[Collected data entries]
◆ ◆ ◆ ◆ ◆ ◆ ◆

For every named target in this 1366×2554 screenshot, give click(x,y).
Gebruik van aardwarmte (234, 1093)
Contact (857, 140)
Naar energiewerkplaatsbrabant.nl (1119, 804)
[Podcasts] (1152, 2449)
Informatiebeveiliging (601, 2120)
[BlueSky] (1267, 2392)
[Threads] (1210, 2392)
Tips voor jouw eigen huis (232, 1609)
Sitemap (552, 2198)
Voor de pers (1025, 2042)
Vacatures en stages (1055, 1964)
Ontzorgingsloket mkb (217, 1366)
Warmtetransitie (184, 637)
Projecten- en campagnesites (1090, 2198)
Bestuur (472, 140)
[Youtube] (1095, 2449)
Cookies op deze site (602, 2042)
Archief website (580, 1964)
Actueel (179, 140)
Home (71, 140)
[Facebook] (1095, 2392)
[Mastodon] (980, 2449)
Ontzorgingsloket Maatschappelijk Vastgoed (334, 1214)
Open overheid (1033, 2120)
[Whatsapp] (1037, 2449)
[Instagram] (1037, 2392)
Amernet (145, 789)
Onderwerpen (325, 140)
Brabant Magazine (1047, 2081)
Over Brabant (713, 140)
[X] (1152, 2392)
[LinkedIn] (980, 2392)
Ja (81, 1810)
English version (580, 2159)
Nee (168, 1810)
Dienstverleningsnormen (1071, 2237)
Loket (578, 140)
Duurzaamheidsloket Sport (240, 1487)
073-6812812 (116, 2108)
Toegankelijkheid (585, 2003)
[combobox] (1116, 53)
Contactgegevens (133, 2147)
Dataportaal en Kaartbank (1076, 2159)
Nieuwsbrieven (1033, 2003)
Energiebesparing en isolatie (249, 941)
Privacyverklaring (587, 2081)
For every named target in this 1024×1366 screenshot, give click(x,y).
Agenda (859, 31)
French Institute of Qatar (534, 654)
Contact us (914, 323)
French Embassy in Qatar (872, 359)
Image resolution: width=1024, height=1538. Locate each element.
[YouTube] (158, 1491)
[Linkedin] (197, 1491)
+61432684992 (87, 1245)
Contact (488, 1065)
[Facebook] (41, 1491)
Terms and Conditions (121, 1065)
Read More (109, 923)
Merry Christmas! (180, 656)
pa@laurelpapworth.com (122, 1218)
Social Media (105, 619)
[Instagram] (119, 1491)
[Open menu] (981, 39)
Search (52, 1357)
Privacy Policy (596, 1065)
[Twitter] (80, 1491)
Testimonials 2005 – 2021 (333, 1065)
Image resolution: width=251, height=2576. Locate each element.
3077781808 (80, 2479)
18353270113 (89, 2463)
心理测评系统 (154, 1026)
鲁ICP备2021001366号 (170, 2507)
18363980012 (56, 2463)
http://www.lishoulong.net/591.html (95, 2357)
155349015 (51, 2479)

◆ ◆ ◆ ◆ ◆ ◆ ◆

_EXERCISE_
Whatever appears in the data above should be set down again exactly.

_ANSWER SECTION_
For every named target in this 1366×2554 screenshot, give click(x,y).
Gebruik van aardwarmte (234, 1093)
Contact (857, 140)
Naar energiewerkplaatsbrabant.nl (1119, 804)
[Podcasts] (1152, 2449)
Informatiebeveiliging (601, 2120)
[BlueSky] (1267, 2392)
[Threads] (1210, 2392)
Tips voor jouw eigen huis (232, 1609)
Sitemap (552, 2198)
Voor de pers (1025, 2042)
Vacatures en stages (1055, 1964)
Ontzorgingsloket mkb (217, 1366)
Warmtetransitie (184, 637)
Projecten- en campagnesites (1090, 2198)
Bestuur (472, 140)
[Youtube] (1095, 2449)
Cookies op deze site (602, 2042)
Archief website (580, 1964)
Actueel (179, 140)
Home (71, 140)
[Facebook] (1095, 2392)
[Mastodon] (980, 2449)
Ontzorgingsloket Maatschappelijk Vastgoed (334, 1214)
Open overheid (1033, 2120)
[Whatsapp] (1037, 2449)
[Instagram] (1037, 2392)
Amernet (145, 789)
Onderwerpen (325, 140)
Brabant Magazine (1047, 2081)
Over Brabant (713, 140)
[X] (1152, 2392)
[LinkedIn] (980, 2392)
Ja (81, 1810)
English version (580, 2159)
Nee (168, 1810)
Dienstverleningsnormen (1071, 2237)
Loket (578, 140)
Duurzaamheidsloket Sport (240, 1487)
073-6812812 (116, 2108)
Toegankelijkheid (585, 2003)
[combobox] (1116, 53)
Contactgegevens (133, 2147)
Dataportaal en Kaartbank (1076, 2159)
Nieuwsbrieven (1033, 2003)
Energiebesparing en isolatie (249, 941)
Privacyverklaring (587, 2081)
For every named target in this 1024×1366 screenshot, give click(x,y).
Agenda (859, 31)
French Institute of Qatar (534, 654)
Contact us (914, 323)
French Embassy in Qatar (872, 359)
Image resolution: width=1024, height=1538. Locate each element.
[YouTube] (158, 1491)
[Linkedin] (197, 1491)
+61432684992 (87, 1245)
Contact (488, 1065)
[Facebook] (41, 1491)
Terms and Conditions (121, 1065)
Read More (109, 923)
Merry Christmas! (180, 656)
pa@laurelpapworth.com (122, 1218)
Social Media (105, 619)
[Instagram] (119, 1491)
[Open menu] (981, 39)
Search (52, 1357)
Privacy Policy (596, 1065)
[Twitter] (80, 1491)
Testimonials 2005 – 2021 (333, 1065)
Image resolution: width=251, height=2576. Locate each element.
3077781808 (80, 2479)
18353270113 (89, 2463)
心理测评系统 (154, 1026)
鲁ICP备2021001366号 (170, 2507)
18363980012 (56, 2463)
http://www.lishoulong.net/591.html (95, 2357)
155349015 (51, 2479)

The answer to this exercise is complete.